## WORK TO BE COMPLETED:
From the abstract below, list every immune cell type named as entering the infarcted heart.

## SOURCE PASSAGE:
- Opening Delimiter -
Abstract

Understanding the dynamics of the immune response following late myocardial reperfusion is critical for the development of immunomodulatory therapy for myocardial infarction (MI). Cyclosporine A (CSA) possesses multiple therapeutic applications for MI, but its effects on the inflammation caused by acute MI are not clear. This study aimed to determine the dynamics of the immune response following myocardial ischemia/reperfusion (I/R) and the effects of CSA in a mouse model of prolonged myocardial ischemia designated to represent the human condition of late reperfusion. Adult C57BL/6 mice were subjected to 90 min of closed-chest myocardial I/R, which induced severe myocardial injury and excessive inflammation in the heart. Multicomponent analysis of the immune response caused by prolonged I/R revealed that the peak of cytokines/chemokines in the systemic circulation was synchronized with the maximal influx of neutrophils and T-cells in the heart 1 day after MI. The peak of cytokine/chemokine secretion in the infarcted heart coincided with the maximal macrophage and natural killer cell infiltration on day 3 after MI. The cellular composition of the mediastinal lymph nodes changed similarly to that of the infarcted hearts. CSA (10 mg/kg/day) given after prolonged I/R impaired heart function, enlarged the resulting scar, and reduced heart vascularization. It did not change the content of immune cells in hearts exposed to prolonged I/R, but the levels of MCP-1 and MIP-1α (hearts) and IL-12 (hearts and serum) were significantly reduced in the CSA-treated group in comparison to the untreated group, indicating alterations in immune cell function. Our findings provide new knowledge necessary for the development of immunomodulatory therapy targeting the immune response after prolonged myocardial ischemia/reperfusion.
- Closing Delimiter -
## INFORMATION PROVIDED:
- Opening Delimiter -
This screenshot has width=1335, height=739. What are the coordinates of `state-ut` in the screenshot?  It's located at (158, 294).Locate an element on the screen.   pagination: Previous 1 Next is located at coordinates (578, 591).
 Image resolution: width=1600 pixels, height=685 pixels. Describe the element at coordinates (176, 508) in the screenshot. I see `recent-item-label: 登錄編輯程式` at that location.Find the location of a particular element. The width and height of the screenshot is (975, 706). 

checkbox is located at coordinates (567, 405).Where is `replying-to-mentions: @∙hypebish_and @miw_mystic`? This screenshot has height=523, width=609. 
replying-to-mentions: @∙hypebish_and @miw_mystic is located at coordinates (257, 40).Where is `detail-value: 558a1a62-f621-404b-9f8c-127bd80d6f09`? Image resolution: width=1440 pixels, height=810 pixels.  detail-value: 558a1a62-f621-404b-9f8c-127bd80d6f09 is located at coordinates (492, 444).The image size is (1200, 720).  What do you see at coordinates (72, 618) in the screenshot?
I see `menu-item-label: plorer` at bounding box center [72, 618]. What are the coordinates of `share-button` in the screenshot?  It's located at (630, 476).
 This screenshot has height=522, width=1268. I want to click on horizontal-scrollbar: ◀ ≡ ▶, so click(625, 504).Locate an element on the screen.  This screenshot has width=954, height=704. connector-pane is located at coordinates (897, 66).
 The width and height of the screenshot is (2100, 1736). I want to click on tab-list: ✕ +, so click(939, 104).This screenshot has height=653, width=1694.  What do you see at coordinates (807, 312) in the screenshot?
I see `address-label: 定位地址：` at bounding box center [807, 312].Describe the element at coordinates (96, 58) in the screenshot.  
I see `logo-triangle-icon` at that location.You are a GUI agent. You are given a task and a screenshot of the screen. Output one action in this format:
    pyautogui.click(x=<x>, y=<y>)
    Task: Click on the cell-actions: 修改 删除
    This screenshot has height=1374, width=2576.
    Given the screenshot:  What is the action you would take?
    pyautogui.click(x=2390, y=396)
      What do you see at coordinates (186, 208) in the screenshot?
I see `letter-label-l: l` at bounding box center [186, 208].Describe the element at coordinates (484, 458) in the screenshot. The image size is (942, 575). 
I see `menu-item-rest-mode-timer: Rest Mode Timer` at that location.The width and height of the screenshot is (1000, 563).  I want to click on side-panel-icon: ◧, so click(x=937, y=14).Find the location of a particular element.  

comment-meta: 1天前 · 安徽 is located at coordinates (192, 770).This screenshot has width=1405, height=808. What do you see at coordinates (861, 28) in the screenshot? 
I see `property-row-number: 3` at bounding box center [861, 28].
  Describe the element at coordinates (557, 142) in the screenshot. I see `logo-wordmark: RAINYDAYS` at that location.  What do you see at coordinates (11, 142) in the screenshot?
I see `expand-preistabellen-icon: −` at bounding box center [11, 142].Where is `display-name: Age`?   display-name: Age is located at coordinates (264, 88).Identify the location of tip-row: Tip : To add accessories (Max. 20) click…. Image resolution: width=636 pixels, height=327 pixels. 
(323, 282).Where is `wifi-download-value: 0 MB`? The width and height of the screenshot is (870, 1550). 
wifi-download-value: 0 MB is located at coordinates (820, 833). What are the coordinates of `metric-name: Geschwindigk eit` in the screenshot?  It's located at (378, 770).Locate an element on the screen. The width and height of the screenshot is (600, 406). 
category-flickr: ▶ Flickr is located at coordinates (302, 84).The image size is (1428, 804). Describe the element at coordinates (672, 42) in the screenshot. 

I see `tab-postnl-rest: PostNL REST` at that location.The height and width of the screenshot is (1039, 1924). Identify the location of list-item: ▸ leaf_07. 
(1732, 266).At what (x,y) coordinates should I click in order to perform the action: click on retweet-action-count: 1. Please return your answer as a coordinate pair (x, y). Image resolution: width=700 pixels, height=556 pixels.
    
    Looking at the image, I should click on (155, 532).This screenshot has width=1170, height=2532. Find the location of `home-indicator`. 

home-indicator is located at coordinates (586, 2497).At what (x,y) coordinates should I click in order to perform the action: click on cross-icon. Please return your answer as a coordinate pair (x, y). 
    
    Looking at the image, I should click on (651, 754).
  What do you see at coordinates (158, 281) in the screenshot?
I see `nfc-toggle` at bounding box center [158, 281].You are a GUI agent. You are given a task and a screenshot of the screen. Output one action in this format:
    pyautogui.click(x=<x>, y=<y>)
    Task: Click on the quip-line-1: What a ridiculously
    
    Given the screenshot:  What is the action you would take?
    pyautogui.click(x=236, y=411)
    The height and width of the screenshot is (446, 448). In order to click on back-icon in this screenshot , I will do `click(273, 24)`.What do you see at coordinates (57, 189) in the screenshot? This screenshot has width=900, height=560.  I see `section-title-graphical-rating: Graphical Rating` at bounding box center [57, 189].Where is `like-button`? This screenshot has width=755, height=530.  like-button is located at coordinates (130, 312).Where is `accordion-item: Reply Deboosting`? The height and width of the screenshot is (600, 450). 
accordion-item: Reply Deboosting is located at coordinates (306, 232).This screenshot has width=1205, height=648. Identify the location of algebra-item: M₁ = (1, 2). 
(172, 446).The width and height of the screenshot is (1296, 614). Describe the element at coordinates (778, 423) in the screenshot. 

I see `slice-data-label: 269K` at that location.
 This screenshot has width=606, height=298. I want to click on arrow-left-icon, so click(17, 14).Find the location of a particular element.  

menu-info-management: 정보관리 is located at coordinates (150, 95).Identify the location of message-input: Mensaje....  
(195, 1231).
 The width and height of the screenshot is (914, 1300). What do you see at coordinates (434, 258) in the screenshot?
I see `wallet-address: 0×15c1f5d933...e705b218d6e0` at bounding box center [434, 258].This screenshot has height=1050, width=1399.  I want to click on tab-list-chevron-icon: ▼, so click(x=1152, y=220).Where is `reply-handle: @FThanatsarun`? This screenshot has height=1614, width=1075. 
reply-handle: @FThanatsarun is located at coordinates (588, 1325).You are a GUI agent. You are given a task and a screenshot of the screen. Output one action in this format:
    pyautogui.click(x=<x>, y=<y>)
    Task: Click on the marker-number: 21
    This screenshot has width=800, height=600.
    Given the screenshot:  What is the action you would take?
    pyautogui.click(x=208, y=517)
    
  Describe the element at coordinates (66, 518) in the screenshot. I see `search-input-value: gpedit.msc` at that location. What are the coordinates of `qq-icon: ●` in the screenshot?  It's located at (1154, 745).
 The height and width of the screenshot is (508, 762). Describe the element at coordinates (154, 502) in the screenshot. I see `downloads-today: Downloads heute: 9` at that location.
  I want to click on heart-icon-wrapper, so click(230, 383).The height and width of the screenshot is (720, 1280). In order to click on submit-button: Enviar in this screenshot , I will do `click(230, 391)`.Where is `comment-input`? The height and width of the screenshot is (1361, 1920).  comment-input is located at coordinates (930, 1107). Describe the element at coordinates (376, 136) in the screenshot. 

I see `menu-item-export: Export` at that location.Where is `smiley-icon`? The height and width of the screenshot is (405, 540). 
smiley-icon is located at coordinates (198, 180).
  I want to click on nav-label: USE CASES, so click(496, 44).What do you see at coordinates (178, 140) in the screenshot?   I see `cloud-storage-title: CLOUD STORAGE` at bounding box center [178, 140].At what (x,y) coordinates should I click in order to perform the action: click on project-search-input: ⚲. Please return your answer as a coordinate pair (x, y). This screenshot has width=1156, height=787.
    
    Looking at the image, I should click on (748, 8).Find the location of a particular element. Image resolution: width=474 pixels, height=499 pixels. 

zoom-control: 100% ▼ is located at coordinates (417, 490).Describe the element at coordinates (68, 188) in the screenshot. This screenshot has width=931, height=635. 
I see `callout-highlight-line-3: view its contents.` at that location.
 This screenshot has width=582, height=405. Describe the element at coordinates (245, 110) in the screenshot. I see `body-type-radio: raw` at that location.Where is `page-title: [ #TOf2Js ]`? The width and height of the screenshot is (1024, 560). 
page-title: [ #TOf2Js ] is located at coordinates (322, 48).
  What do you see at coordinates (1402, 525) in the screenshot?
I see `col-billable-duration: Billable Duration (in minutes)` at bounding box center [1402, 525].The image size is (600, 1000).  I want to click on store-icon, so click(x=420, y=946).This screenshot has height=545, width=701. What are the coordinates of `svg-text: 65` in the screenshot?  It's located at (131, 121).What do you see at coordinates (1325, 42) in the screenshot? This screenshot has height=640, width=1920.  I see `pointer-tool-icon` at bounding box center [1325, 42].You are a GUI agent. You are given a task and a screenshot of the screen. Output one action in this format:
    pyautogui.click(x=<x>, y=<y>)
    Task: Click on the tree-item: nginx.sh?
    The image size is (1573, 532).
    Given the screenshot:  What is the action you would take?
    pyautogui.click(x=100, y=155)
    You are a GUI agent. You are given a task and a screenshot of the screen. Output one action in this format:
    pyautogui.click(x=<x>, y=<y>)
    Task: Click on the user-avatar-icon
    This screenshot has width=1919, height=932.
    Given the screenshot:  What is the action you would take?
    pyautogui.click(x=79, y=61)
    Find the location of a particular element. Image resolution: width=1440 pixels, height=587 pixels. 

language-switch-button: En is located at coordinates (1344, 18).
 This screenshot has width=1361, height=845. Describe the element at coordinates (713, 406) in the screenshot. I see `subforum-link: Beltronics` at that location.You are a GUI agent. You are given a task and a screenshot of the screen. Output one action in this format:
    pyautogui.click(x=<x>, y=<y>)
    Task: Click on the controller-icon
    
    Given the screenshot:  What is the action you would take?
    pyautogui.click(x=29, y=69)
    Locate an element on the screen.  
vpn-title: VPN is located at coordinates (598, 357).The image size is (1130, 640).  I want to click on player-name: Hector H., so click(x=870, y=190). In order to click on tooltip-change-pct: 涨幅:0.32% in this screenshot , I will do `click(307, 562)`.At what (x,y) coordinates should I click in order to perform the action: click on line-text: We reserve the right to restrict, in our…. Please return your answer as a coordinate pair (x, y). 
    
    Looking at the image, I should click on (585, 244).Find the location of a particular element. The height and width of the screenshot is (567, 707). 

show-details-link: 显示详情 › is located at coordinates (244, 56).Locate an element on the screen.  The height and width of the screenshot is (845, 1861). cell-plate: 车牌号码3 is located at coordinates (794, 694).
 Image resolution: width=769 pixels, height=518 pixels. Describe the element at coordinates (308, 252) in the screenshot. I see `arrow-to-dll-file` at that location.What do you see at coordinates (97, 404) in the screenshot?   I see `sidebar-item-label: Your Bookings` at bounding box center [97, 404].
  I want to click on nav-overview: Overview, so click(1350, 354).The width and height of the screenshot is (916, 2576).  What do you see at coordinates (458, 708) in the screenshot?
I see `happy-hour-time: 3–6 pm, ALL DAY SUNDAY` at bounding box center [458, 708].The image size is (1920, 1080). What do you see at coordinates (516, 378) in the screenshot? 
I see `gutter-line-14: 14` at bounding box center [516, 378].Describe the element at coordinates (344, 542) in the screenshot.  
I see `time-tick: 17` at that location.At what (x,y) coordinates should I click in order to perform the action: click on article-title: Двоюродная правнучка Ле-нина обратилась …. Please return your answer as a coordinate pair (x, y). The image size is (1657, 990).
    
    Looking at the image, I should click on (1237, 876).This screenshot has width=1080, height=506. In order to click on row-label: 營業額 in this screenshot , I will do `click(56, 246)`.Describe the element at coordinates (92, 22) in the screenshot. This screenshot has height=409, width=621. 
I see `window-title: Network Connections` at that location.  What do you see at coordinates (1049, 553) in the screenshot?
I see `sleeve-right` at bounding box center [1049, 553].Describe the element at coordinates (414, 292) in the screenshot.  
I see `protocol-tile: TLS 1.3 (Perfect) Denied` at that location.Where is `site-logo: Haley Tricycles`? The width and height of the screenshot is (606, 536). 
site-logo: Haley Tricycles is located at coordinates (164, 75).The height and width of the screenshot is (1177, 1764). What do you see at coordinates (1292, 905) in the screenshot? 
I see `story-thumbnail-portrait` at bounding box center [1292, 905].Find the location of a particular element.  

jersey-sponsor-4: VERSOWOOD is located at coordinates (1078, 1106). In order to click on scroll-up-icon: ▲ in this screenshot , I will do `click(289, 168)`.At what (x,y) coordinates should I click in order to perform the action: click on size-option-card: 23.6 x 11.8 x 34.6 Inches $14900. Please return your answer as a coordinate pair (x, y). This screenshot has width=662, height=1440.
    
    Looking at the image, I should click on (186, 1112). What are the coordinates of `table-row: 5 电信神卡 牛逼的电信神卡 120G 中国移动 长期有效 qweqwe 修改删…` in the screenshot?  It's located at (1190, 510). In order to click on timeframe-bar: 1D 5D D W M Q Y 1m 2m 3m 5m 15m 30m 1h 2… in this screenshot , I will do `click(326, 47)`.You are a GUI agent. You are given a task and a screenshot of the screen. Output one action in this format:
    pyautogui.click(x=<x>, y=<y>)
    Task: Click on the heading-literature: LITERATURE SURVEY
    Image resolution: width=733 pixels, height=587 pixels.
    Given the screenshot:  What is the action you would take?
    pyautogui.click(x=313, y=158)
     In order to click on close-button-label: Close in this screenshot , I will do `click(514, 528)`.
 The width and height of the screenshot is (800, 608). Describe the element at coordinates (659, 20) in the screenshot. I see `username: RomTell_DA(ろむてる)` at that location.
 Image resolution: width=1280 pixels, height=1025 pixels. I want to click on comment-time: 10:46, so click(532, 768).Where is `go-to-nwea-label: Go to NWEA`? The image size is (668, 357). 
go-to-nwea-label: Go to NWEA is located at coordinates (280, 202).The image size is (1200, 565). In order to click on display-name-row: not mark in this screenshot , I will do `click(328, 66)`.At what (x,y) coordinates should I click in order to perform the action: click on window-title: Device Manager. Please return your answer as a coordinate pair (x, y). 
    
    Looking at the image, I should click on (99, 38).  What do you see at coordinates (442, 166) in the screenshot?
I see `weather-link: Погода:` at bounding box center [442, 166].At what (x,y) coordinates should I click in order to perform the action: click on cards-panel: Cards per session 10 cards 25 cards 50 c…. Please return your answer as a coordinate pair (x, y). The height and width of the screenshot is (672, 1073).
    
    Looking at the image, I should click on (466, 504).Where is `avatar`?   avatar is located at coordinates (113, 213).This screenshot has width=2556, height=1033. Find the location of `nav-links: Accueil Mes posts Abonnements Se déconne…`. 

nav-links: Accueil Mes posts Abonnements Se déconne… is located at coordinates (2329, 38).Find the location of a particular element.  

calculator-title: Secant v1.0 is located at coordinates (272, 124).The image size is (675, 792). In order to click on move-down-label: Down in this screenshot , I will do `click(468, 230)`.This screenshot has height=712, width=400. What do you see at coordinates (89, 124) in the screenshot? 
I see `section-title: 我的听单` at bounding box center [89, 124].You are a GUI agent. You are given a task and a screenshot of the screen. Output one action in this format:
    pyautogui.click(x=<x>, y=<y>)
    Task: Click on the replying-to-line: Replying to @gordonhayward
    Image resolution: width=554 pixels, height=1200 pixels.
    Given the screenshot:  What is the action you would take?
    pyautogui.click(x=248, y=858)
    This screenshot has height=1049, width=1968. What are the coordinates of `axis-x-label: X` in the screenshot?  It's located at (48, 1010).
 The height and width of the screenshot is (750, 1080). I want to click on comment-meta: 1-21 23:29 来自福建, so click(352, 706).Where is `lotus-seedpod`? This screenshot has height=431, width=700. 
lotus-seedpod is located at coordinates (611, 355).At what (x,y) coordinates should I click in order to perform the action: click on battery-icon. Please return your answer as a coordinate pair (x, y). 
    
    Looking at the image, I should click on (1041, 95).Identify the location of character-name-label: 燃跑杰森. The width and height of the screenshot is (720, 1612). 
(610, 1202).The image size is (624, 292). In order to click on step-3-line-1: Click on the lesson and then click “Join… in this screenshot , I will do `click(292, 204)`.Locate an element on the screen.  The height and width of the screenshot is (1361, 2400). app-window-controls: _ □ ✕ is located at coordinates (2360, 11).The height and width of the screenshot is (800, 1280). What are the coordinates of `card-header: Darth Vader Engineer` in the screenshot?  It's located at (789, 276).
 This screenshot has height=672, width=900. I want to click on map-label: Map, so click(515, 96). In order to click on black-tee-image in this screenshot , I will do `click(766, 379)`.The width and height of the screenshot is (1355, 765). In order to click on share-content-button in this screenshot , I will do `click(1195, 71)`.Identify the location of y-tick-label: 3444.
- Closing Delimiter -
## RESULT OF THIS TASK:
Neutrophils, T-cells, macrophages, natural killer cells